_GIVEN EXERCISE:_
Can you write what comes next in the mailing-list message about cleaning up bibliography URLs, picking up right after its last line?
--- START EXTRACT TO READ ---
[RFC PULL] Bibliography URL cleanup

[Date Prev][Date Next][Thread Prev][Thread Next][Date Index][Thread Index]

 



Hi Paul,

On 2016/10/28, 11:30:38 -0700, Paul E. McKenney wrote:
> On Fri, Oct 28, 2016 at 07:45:16AM +0900, Akira Yokosawa wrote:
[snip]
>> So, these bib files are an library collected for nearly three decades!!!
>> They are invaluable as they are, and I'd appreciate your decision to
>> make them public.
> 
> Unfortunately, many of the comments on the early entries reflect my
> relative youth and impetuosity, so unless or until I get time to edit
> the whole mess so as to avoid offending any number of authors (to say
> nothing of their disciples!), I must keep the originals private.

I see. I misunderstood the circumstances. So you made only a part of your
bib files public.

> 
>> There are two issues in urls in the bib files.
>> One is the inconsistency of format discussed here.
>> The other is the dead links. There are quite a few urls that end up in
>> "not found" now. Maintaining urls would require a great deal of work itself...
--- END EXTRACT TO READ ---
--- START GIVEN INFORMATION ---
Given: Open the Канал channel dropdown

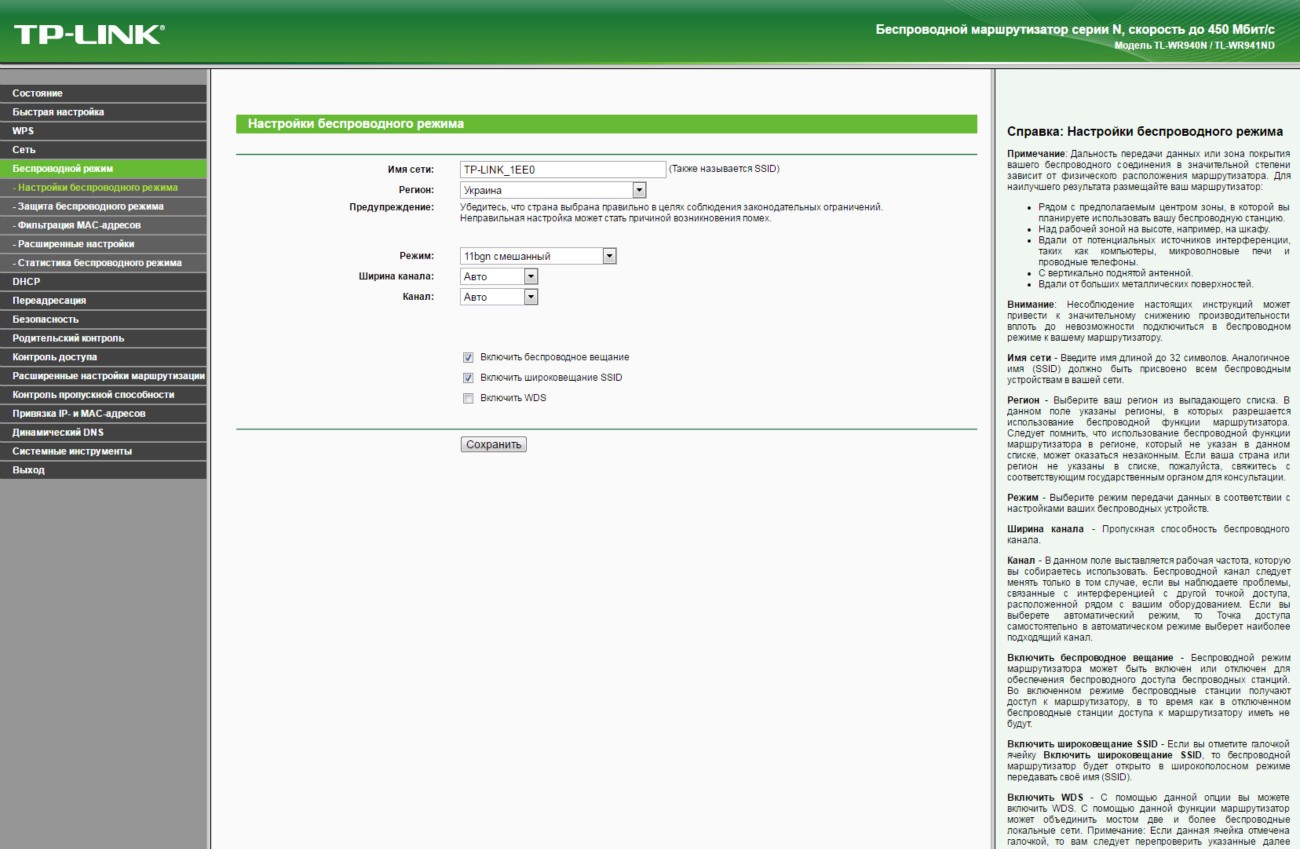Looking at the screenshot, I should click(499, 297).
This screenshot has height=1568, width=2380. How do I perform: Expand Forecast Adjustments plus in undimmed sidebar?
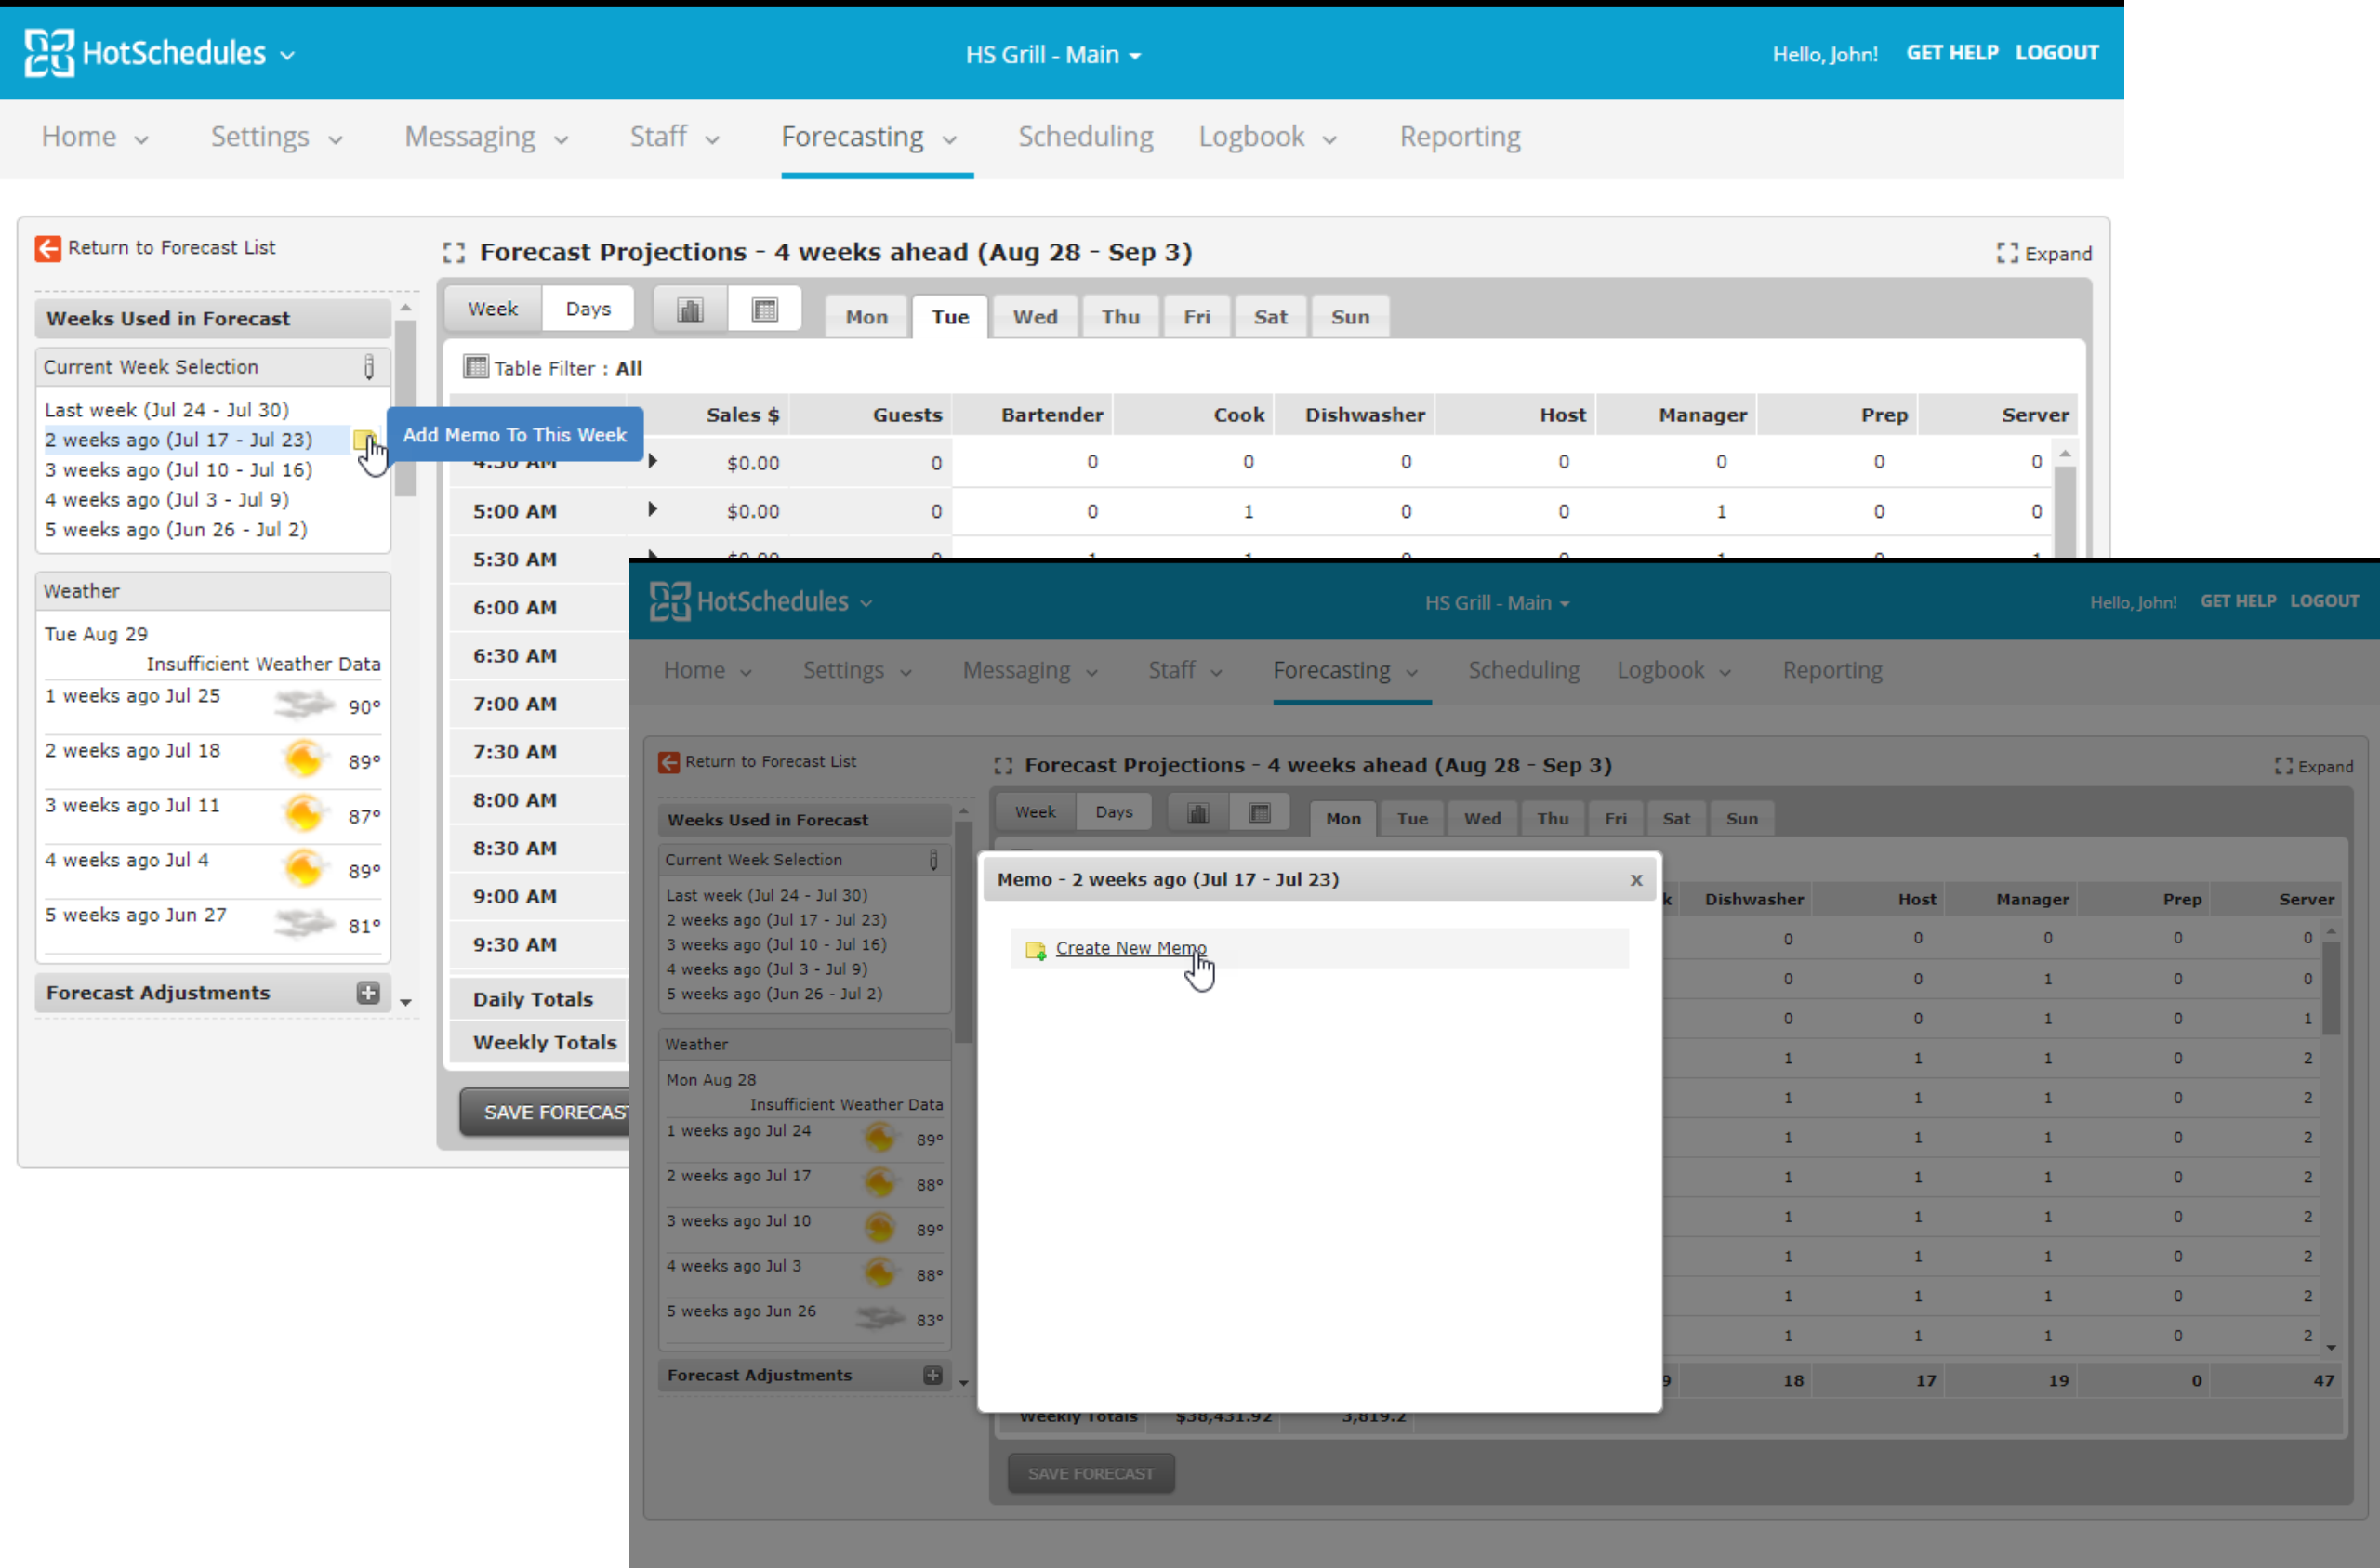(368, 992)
--- END GIVEN INFORMATION ---
_EXERCISE RESPONSE:_
>>
>> To make the format consistent, a script would work. But before beginning
>> implementation, we need to clarify what the script would do.
>> So I'll make some sample replacement patches to confirm your preference.
> 
> Sounds good, and I look forward to seeing them!

I said to make "some sample replacement patches", but it became quite
intensive changes. So I'm sending them as a pull request. I don't expect
you to actually pull them as it is, but just to pull them on a local
branch and see what they look like.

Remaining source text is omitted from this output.